WHAT THE TASK REQUIRES = Print the listing below without any change, beginning at its first line and stopping after the line that contains "Action: [48, 374]".
-- Start --
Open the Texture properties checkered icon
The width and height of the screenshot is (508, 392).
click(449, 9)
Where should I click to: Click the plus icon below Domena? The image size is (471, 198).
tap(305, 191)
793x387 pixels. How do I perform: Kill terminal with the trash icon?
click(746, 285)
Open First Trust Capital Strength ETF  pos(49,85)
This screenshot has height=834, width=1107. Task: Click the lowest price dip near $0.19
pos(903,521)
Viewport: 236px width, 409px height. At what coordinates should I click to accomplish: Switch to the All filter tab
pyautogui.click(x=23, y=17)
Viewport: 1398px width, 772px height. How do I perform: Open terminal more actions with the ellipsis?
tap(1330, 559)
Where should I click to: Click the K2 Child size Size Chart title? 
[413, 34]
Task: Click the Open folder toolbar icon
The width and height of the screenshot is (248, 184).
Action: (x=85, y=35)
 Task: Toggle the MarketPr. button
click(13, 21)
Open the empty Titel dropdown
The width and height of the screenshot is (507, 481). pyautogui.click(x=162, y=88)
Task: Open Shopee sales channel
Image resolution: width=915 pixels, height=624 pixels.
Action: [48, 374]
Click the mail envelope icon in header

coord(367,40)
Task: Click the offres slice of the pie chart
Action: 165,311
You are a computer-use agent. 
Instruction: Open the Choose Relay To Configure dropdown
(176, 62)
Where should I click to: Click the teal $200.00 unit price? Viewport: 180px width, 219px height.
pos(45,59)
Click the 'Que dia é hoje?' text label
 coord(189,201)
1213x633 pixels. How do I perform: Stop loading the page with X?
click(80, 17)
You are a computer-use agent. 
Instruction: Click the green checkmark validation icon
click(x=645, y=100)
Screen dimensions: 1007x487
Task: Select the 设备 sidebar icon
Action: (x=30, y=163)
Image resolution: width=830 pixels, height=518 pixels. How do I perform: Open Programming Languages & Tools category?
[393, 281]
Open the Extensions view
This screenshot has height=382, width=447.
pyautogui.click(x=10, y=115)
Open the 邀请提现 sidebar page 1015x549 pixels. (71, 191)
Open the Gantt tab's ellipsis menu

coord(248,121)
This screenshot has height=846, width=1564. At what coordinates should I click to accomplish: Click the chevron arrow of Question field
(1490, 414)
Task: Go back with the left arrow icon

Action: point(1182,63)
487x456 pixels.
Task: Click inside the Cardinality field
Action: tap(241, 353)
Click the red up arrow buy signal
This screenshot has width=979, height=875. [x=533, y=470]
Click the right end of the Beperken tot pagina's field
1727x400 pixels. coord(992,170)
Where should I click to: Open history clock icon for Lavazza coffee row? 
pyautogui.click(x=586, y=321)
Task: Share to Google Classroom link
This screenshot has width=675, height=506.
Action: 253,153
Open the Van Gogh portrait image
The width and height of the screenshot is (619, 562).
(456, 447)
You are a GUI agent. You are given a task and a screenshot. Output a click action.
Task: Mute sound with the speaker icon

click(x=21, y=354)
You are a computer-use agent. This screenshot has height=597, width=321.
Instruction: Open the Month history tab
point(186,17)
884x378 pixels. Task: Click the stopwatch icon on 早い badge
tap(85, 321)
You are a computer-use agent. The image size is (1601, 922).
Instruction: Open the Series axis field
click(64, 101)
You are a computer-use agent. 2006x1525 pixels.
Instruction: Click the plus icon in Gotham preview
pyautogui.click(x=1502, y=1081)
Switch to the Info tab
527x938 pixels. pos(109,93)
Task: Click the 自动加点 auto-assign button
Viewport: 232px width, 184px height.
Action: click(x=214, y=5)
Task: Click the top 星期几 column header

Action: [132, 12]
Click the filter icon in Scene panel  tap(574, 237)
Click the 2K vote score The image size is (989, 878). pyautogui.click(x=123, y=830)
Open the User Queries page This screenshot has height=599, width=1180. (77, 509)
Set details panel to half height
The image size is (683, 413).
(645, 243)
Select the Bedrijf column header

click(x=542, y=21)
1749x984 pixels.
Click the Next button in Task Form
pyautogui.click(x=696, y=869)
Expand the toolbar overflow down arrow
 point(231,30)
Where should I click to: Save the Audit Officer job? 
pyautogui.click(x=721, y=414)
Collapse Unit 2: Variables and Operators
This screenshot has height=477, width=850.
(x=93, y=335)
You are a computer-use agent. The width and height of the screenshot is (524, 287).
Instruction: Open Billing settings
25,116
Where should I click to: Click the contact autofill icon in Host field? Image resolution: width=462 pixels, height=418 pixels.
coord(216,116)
-- End --
FINAL RESULT =
Open the Texture properties checkered icon
The width and height of the screenshot is (508, 392).
click(449, 9)
Where should I click to: Click the plus icon below Domena? The image size is (471, 198).
tap(305, 191)
793x387 pixels. How do I perform: Kill terminal with the trash icon?
click(746, 285)
Open First Trust Capital Strength ETF  pos(49,85)
This screenshot has height=834, width=1107. Task: Click the lowest price dip near $0.19
pos(903,521)
Viewport: 236px width, 409px height. At what coordinates should I click to accomplish: Switch to the All filter tab
pyautogui.click(x=23, y=17)
Viewport: 1398px width, 772px height. How do I perform: Open terminal more actions with the ellipsis?
tap(1330, 559)
Where should I click to: Click the K2 Child size Size Chart title? 
[413, 34]
Task: Click the Open folder toolbar icon
The width and height of the screenshot is (248, 184).
Action: (x=85, y=35)
 Task: Toggle the MarketPr. button
click(13, 21)
Open the empty Titel dropdown
The width and height of the screenshot is (507, 481). pyautogui.click(x=162, y=88)
Task: Open Shopee sales channel
Image resolution: width=915 pixels, height=624 pixels.
Action: [48, 374]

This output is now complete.